Batting 1.000

99Bats

Photo by Mason Masis

One night about a year and a half ago, friends Nathan Kanemoto (pictured, at left) and Nick Koehler were talking over drinks when they decided to go into business together. They both had experience with online sales but were no longer satisfied with their jobs. Their shared enjoyment of softball—they each played on a company team and Koehler still plays in an adult league—led them to quit their jobs and open 99Bats, a baseball and softball sporting goods store (loosely named after Highway 99). The business started online and is still primarily Internet-driven. Last Friday (July 23), they celebrated their first day in their new retail store (at 3030 Thorntree Drive, Ste. 12) in north Chico. Koehler and Kanemoto sat down with the CN&R while their shop—inside a medium-sized warehouse—was still being set up, the walls lined with bats, gloves and branded shirts and hats. Still looking to fill space, the pair said they plan to build batting cages, which would allow customers to test out bats and help them continue creating product-testing videos for online customers. Stop by their shop or check out their website, www.99bats.com, for more information.

What sets you apart from other sporting goods stores?

Kanemoto: Our passion. We were playing softball a lot. That’s something we love to do. I think that sets us apart—our enthusiasm. A customer comes in and we can talk for 30 minutes and not even know that time passed. You go to your Dick’s Sporting Goods, there really isn’t that invested interest. They have a great selection, but if you go there, there are employees that may be Chico State students, and they may not care as much as you do. [Nick] plays still, where if you go to Dick’s you have people who don’t even play baseball or softball.

Your business is primarily online right now. Do you see that growing?

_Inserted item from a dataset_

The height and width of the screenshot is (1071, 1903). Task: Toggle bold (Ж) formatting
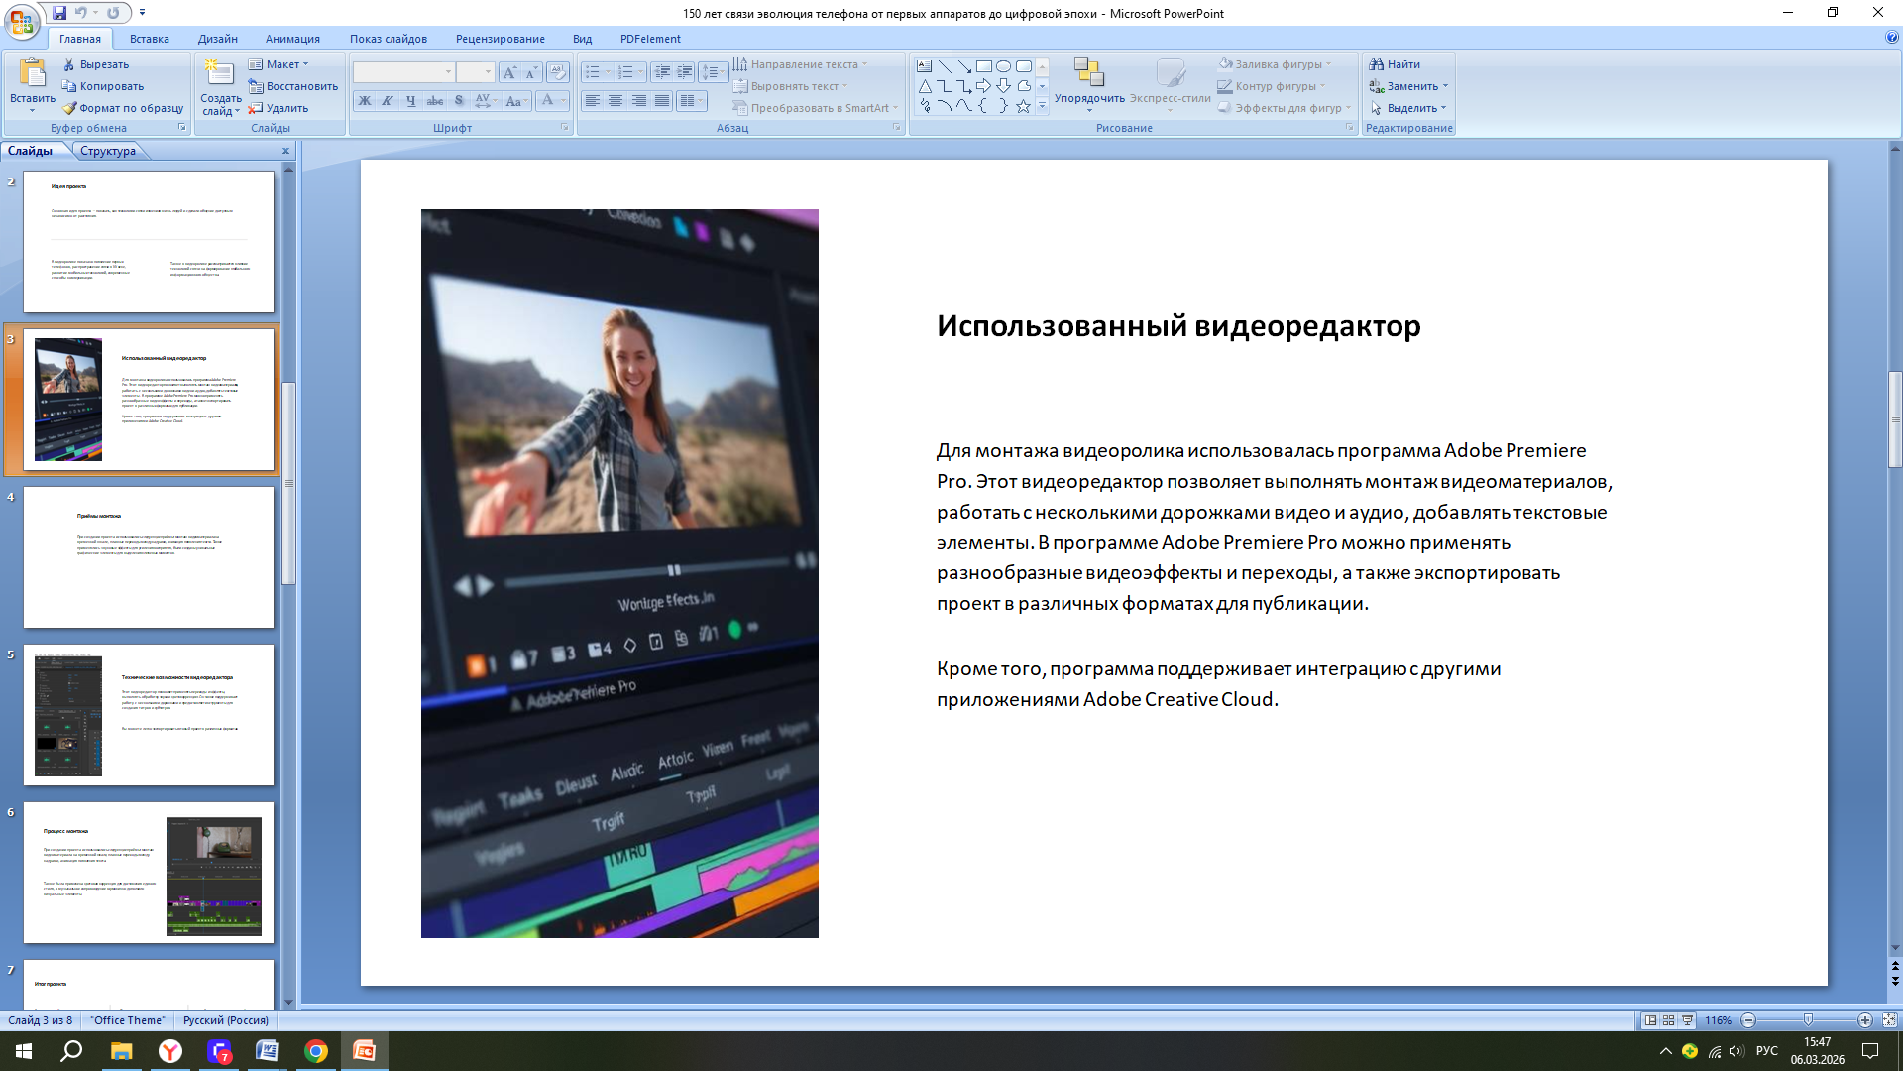pos(364,101)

Kanemoto: We want to provide more [online] content. We’re going to put a batting cage in so we can do videos and actually inform the customers about the new products that come out. There are so many bats out there and unless you have a sporting goods store in your town, you’re just relying on a picture or someone’s information handed down to you.

Will people be able to come and hit in the batting cages?

Koehler: They [will be] mainly for content creating. And customers can come in and have a demo of that bat. As far as a business to pay to use the batting cages, that’s not where our mindset is.

How much of a difference does having the right bat make for a player?

Kanemoto: It matters if you’re trying to get a scholarship. Let’s say you get 10 extra hits, your batting average goes up, you get a couple extra home runs in a year, next thing you know you’re getting a full-ride scholarship somewhere. We had a local kid who was swinging a 30-ounce bat and he wanted a lighter bat and we had that bat. And on his very first at-bat he hit a home run.